気持ちが急いたせいか、童子さん等がおわす第3室へ直行してしまった。サントリー美術館てボリュームは丁度よくて好きなんだけど順路へんだよ。
第二の目的としていた聾瞽指帰を求めて1室へ。
国宝『聾瞽指帰』 空海筆 紙本墨書 上・下巻 8~9 世紀金剛峯寺写真が無いので、図録より。
空海の真蹟というこれは、仏教の教えがどれ程優れているかを説いたもの。
芸術としての書はまったく解らないが、筆を追って入り込めたら「好きな書」ということにしている。
当然、読めもしないが、序文より文字を追って行くと、章立て毎に筆が乗って来る中盤から、筆勢が上がり力が入っていくのがわかる。
筆を直し墨を付けるタイミングや、段落のクールダウンを考えてたらこちらまで熱くなってくる。

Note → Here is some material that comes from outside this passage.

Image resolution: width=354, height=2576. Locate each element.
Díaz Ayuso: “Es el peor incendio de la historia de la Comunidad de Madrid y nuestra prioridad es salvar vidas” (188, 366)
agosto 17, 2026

国宝『諸尊仏龕』 1基 木造素地 中国・唐時代(8世紀)金剛峯寺
想定外の嬉しい出会いだ。
白檀の仏龕。美しい。
檀像彫刻の技術が存分に発揮されている。三尊の指先など一部の惜しい欠損を除けば、さすが檀像、1200年以上を経ているとは思えない状態。
第3室の円形に大きく仕切ってある中に、お不動産と八大童子像がガラスケース無しで、背後には廻れないが、乗り出せば限りなく間近で見れる展示。なんと寛大なんだろう。
なにより顔の造形が秀逸なお像だちで、忿怒の表情もより人間的。
ただ、腰の辺りは思ったより大分すっきりしたラインだった。
運慶のあの、重心の入った肉感のある胴回りという訳ではなかったかな。
順路を誤ったことで先に八大童子にエネルギーを使っていたにも関わらず、 甘いものは別腹とばかり、図らずも空海VS運慶 (あくまでも個人的に。快慶の方がボリュームあるし。。。) となってるこの展覧会。 待ちに待った甲斐があったわけだ。 これでまた、高野山への足が遠のいてしまうかなと思ったが、益々あのお山の空気に触れてみたくなった。